> WORK TO COMPLETE
(A) List every word written entirely in capital letters inside the quotation in the text below about the pandemic and PTSD.
(B) From the text below about the pandemic and PTSD, extract the stretch from "The pandemic has" through "immune system out.", copying it word for word.

> TEXT PROVIDED
☆ ☆ ☆ ☆ ☆

The pandemic has brought up a weird reality that all of a sudden, so many people emphasize that everyone poses a potential infectious threat.
It is true. To some degree it has been true for awhile, and will be true for awhile.
It is also not really helpful for my PTSD riddled brain. My PTSD brain takes that input and says "YEP, everyone is a THREAT. Better be ready to RUN or FIGHT all the time."
This more alarmed approach is going to wear me and my immune system out.
While I need the part of this that is being cautious and socially distanced in public, I don't need to be jumping at my own shadow. I also don't want to end up on the other side of this afraid to walk out my own door, but here I am, afraid to walk out my own door. Staying indoors 24-7 is not possible for me. I have to walk my dog and be outside or I will go nutty in other ways. In fact, eventually, I will have to go back into my job, which is working with the public in a role that is critical infrastructure in 6-8 weeks and probably ride it out for the second wave of infections. (We'll see what I end up doing and if a job change is possible, warranted, or not.)

☆ ☆ ☆ ☆ ☆

> RECORDS SHOWN
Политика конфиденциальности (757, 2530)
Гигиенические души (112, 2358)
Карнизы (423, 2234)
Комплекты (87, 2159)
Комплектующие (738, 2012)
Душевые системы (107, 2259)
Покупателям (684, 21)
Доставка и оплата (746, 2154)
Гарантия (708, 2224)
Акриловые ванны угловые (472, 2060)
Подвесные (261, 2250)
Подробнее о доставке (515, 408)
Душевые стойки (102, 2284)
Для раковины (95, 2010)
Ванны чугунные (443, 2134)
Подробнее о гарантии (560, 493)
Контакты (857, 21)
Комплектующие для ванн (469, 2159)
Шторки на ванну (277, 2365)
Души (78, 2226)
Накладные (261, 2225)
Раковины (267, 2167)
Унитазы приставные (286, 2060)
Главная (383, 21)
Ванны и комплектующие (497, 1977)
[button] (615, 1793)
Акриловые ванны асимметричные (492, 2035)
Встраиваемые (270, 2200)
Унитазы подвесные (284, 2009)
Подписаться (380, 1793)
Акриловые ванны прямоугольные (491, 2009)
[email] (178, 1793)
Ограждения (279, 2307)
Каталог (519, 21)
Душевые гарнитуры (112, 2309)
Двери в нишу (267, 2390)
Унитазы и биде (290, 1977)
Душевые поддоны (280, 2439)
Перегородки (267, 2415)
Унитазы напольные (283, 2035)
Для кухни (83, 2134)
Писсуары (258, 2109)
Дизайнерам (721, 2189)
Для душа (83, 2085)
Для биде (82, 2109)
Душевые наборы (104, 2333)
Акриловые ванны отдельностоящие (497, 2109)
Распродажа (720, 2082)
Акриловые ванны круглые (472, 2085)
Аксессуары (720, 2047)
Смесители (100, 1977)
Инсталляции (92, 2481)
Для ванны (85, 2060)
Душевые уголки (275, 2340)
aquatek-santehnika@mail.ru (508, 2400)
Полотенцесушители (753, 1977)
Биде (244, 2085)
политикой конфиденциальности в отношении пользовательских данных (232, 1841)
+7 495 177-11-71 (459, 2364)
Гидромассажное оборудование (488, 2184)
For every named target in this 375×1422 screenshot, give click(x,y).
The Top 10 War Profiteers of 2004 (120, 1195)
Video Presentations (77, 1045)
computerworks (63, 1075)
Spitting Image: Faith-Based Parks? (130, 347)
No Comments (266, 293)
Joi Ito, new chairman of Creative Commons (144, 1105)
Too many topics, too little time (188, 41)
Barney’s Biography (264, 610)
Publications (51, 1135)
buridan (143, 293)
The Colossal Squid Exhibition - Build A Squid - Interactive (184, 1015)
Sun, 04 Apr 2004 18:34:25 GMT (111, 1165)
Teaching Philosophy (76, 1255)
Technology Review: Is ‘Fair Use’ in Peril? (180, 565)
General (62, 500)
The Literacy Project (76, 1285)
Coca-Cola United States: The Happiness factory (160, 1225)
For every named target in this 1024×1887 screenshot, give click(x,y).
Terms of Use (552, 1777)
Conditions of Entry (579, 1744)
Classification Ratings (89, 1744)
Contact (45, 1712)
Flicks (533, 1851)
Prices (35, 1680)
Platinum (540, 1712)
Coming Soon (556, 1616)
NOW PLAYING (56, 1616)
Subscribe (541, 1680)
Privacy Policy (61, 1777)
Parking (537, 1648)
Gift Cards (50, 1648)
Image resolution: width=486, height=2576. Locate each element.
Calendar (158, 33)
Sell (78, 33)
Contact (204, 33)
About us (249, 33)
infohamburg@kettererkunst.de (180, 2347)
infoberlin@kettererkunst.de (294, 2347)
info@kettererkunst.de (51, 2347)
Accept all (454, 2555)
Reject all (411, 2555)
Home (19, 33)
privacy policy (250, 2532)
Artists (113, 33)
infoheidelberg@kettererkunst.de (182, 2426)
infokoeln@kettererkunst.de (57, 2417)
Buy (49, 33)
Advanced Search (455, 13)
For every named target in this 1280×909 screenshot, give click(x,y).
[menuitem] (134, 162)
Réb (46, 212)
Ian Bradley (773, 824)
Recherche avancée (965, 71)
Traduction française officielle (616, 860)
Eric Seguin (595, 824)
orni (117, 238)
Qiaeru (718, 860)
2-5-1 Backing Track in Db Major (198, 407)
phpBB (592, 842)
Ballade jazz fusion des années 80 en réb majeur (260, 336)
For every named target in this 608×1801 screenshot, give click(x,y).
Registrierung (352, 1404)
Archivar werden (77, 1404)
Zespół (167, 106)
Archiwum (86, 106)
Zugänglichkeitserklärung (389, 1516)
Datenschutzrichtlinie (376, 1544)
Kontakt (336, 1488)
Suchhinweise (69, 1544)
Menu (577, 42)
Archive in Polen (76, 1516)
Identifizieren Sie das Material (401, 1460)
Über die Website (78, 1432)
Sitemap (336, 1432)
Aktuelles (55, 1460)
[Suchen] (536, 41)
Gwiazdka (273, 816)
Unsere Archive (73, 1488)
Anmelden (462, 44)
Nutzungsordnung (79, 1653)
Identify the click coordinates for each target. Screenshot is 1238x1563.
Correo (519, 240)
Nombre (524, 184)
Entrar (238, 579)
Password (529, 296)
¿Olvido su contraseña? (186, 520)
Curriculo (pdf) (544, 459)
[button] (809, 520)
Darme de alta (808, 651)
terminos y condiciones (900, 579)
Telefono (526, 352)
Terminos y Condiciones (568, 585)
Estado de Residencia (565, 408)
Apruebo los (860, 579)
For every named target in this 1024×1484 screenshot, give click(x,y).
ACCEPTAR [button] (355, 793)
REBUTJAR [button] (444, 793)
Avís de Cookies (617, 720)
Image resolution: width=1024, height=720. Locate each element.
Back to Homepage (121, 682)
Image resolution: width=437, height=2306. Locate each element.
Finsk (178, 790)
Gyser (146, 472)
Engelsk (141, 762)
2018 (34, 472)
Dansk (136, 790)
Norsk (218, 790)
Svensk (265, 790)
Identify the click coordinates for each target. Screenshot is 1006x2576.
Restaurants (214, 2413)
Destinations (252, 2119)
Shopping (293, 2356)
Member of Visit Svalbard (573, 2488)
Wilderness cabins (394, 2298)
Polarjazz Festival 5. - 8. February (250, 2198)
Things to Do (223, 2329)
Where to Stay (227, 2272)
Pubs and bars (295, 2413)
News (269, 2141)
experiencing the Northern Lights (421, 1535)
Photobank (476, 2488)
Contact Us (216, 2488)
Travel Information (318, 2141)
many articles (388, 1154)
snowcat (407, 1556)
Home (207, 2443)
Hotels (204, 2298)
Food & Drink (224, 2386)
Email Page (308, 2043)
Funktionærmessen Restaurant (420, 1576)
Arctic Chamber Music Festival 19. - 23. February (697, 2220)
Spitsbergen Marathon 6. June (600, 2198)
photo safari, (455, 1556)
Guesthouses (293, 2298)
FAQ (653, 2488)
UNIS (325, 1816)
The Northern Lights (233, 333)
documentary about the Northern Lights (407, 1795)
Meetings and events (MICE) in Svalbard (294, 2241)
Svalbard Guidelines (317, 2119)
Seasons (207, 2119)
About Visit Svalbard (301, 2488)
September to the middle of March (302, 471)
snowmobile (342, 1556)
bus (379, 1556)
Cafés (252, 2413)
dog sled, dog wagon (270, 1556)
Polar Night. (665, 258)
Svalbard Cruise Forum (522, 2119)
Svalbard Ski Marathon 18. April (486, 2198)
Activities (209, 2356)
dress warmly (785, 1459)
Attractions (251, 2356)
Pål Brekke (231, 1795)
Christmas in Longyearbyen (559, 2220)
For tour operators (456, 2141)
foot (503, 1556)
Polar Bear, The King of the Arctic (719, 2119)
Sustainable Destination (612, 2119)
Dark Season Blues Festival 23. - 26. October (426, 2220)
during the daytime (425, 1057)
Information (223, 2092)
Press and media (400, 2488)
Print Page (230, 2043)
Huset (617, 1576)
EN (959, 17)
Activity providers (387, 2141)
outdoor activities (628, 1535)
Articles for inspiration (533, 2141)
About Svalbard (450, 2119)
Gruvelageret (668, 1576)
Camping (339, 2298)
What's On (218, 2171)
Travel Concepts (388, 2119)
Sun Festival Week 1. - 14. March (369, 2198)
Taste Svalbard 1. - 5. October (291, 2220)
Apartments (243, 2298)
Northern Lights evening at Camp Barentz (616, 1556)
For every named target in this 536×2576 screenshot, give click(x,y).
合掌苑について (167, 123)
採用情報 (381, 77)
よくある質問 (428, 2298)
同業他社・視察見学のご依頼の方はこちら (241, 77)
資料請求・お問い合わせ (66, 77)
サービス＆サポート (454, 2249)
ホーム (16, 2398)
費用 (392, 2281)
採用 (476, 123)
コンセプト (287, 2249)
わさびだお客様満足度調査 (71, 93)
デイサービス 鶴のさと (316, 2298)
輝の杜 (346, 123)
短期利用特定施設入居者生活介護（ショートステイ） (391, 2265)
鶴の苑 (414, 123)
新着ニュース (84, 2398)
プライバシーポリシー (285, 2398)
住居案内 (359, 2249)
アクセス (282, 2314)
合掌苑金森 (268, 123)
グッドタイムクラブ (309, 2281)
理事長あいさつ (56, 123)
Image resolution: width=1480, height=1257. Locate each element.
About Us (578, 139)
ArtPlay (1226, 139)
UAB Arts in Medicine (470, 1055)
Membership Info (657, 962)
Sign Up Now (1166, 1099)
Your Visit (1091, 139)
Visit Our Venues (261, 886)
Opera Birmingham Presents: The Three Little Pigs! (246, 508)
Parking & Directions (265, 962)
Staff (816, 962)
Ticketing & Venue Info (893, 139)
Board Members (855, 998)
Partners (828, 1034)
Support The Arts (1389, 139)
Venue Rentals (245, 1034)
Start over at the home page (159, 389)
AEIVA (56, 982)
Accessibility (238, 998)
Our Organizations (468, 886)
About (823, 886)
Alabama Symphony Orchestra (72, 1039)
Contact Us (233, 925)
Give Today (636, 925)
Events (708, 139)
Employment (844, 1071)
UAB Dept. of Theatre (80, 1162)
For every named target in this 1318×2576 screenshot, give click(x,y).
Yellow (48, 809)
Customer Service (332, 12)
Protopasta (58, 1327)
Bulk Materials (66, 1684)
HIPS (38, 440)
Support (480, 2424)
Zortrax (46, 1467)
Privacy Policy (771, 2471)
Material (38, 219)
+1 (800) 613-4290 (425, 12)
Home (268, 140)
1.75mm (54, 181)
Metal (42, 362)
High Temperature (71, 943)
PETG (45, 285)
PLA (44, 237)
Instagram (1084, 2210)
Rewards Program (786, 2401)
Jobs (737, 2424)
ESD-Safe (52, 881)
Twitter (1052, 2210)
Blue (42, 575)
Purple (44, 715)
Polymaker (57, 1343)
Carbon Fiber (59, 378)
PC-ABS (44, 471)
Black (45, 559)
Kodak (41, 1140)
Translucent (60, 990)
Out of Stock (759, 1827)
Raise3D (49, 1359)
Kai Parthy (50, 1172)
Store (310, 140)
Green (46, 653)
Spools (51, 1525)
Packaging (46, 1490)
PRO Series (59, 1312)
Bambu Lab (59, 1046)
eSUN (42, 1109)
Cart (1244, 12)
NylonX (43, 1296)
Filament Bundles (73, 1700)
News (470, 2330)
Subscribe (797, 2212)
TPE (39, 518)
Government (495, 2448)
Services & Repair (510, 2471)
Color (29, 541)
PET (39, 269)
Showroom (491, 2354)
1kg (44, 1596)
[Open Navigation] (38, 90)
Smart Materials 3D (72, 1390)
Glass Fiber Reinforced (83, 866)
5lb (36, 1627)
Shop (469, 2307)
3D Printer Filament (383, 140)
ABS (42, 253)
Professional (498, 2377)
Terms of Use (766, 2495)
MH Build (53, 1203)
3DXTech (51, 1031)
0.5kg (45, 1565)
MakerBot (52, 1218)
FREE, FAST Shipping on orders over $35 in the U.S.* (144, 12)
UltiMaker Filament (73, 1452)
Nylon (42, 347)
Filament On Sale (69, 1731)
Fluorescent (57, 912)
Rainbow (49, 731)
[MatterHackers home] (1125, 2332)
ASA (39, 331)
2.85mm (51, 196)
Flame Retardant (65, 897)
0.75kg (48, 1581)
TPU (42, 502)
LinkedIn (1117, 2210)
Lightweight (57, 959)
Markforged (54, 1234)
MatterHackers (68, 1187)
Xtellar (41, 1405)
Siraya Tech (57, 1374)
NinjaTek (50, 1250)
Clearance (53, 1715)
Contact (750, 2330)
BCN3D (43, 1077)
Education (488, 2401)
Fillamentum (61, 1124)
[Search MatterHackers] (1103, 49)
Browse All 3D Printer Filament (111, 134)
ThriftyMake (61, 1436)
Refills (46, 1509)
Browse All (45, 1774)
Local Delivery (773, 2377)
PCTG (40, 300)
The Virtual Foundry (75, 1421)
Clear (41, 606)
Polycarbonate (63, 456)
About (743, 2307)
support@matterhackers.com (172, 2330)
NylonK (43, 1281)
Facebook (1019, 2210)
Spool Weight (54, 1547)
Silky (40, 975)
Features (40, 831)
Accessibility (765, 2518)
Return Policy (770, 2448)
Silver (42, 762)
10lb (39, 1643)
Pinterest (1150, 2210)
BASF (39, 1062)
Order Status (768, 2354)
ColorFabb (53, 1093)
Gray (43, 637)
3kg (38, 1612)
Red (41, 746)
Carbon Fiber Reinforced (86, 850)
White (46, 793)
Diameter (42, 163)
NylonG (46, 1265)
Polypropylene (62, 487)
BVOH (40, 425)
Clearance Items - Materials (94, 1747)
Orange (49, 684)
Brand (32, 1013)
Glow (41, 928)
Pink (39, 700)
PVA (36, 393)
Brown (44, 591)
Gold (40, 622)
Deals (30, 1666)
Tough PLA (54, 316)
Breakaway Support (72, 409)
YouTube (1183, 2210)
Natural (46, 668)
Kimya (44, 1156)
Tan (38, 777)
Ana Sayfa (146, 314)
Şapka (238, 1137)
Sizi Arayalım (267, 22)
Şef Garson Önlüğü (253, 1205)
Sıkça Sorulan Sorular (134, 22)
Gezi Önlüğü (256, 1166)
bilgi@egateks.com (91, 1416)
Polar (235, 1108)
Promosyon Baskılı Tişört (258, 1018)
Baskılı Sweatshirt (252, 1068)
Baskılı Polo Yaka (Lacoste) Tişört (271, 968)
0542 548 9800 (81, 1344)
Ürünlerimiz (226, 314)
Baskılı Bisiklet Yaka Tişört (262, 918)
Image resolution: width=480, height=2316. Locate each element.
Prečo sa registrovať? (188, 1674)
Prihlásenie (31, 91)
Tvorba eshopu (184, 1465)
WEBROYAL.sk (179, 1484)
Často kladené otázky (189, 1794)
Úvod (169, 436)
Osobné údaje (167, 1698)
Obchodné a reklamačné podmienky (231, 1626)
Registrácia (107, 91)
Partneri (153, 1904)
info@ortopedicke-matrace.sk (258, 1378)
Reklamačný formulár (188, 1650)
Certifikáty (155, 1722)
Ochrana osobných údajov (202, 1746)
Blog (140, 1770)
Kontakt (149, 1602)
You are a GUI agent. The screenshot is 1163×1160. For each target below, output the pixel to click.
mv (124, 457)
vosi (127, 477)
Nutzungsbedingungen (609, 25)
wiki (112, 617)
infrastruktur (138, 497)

☆ ☆ ☆ ☆ ☆

> COMPLETED EXERCISE
(A)
YEP
THREAT
RUN
FIGHT

(B)
The pandemic has brought up a weird reality that all of a sudden, so many people emphasize that everyone poses a potential infectious threat.
It is true. To some degree it has been true for awhile, and will be true for awhile.
It is also not really helpful for my PTSD riddled brain. My PTSD brain takes that input and says "YEP, everyone is a THREAT. Better be ready to RUN or FIGHT all the time."
This more alarmed approach is going to wear me and my immune system out.